I force my thoughts toward the ride. And then I ask myself the question that cuts through everything else, the one that has never failed to get me out the door: How long am I going to live?

That question is not morbid. It is clarifying. It is the key that unlocks this moment — and the two hours that are about to follow, outside, just me and the bike. No caregiving. No meetings. No to-do list. Just motion, air, and the quiet company of a Thursday morning that most people are still sleeping through.

I put the water on for coffee. I am committed.

The bike comes off the fitness lanai. I check the tire pressures — good to go. I make a mental note: clean the chain Sunday. A bike with a clean chain is a smooth-moving machine, and there is something almost meditative about that kind of maintenance. It is care you give to the thing that takes care of you.

It’s still dark. I get into a short bib and wait for the bathroom to call — because last Saturday was a full-blown fiasco and I refuse a repeat. That morning I had to stop at a bakery mid-ride, and what followed was the kind of logistical comedy that only a cyclist in a one-piece bib can truly appreciate. Everything ended up on the bathroom floor. Keys, wallet, phone, the tripod attachments — all of it, pooled around my ankles in a pile. I stood there in that tiny bakery bathroom, half-undressed, thinking: this is why people just go for a walk. But they don’t feel what I feel on the bike. So I’ll take the occasional bakery incident.
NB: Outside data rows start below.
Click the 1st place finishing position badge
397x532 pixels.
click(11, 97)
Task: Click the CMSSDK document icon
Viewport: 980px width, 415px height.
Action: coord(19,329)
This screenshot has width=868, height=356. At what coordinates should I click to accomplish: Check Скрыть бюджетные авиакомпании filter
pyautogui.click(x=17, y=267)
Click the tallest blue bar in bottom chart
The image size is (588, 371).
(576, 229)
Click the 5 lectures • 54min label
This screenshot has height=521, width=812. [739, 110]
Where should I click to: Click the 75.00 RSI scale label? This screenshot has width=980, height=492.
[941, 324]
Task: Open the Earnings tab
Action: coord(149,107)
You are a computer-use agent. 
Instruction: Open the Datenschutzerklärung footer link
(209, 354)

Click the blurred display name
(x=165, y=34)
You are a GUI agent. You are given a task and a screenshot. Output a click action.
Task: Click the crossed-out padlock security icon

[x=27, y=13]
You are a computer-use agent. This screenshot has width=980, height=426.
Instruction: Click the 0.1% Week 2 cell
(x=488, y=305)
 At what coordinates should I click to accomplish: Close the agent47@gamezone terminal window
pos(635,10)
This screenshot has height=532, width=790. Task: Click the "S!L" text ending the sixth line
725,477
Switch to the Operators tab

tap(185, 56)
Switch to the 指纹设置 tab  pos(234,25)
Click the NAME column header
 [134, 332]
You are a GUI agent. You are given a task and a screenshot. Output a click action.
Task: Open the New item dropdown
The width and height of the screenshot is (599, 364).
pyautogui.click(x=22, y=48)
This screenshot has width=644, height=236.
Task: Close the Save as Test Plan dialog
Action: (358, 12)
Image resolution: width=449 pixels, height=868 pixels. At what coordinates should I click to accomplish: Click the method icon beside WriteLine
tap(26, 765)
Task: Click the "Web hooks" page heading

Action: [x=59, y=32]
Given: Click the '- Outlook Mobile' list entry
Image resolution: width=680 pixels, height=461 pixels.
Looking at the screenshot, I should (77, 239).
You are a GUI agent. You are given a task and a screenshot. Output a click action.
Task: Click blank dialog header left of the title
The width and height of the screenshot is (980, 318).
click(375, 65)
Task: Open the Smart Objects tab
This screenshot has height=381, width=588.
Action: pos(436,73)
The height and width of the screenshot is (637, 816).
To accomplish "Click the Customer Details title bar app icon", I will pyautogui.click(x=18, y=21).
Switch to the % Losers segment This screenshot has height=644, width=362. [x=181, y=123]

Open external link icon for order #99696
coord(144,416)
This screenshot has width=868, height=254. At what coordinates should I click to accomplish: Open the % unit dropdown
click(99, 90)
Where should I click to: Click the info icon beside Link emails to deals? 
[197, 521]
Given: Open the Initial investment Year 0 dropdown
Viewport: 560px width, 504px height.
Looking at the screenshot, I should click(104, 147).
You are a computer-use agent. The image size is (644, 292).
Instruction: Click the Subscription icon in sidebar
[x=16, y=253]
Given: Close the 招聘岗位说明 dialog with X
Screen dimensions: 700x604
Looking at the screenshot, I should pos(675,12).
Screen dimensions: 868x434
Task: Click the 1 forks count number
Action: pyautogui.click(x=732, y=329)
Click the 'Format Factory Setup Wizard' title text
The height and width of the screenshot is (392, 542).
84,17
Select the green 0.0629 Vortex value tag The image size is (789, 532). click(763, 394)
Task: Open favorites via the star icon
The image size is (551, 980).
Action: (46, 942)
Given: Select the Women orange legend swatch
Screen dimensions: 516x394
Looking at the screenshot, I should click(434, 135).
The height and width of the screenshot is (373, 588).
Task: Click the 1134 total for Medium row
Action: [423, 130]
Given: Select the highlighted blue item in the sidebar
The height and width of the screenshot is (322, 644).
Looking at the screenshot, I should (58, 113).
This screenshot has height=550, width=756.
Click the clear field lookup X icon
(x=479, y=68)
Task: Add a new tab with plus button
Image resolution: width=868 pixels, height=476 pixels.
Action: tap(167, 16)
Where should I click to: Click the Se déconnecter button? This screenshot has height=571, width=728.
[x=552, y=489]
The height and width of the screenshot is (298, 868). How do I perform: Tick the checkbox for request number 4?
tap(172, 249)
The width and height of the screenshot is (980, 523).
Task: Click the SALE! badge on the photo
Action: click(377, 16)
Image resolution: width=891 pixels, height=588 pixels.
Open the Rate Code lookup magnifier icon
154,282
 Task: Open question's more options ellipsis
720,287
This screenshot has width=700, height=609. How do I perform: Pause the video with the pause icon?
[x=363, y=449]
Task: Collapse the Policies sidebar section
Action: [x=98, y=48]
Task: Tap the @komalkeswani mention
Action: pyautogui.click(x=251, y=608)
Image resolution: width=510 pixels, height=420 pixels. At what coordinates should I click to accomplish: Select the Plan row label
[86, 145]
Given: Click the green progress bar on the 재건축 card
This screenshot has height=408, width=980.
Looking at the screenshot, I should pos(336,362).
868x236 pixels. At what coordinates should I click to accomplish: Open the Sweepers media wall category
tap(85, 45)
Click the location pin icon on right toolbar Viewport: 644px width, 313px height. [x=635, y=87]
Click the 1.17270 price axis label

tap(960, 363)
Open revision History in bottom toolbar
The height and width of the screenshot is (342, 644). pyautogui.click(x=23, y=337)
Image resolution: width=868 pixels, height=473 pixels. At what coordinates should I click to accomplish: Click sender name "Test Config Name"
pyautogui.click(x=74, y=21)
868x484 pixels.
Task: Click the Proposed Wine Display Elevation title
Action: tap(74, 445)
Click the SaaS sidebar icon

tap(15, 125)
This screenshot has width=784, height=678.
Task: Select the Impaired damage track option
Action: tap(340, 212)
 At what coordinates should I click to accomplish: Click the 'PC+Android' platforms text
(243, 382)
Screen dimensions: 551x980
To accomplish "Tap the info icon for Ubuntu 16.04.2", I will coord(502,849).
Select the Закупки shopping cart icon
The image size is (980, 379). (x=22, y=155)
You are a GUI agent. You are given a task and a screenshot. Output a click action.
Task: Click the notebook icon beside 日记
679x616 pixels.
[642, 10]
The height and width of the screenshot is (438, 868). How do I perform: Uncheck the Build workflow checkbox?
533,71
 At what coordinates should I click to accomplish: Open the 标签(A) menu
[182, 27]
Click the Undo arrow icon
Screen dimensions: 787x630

This morning goes smoother. The athletic bag is packed — two water bottles, each half-filled with frozen water from the freezer, then topped off. In Florida, ice doesn’t last. The sun and the humidity are relentless, and with my sweat rate, I drain bottles faster than most. Cold water on a hot ride is one of those small, reliable pleasures that never gets old.

Bag in the car. Bike secured on the back rack. Let’s go.

Pulling into the trail parking lot, I step out of the car and take a long pull of that humid, cool 70-degree morning air — the kind that sits on your skin like a damp cloth and somehow still feels like relief. The light of day is just beginning to wax, that first pale suggestion of color at the edge of the sky. Not sunrise yet. Something quieter. The world deciding whether it’s ready to begin.

The lot is empty. Perfect.

Helmet first — then everything else. The Garmin mounted. Front light clipped on. Both Polar bottles locked into the cages. Garmin set to road bike mode, Forerunner watch to Bike 2. Everything synced, everything ready.

I roll to the Pinellas Trail, turn right, and head south toward Gulfport.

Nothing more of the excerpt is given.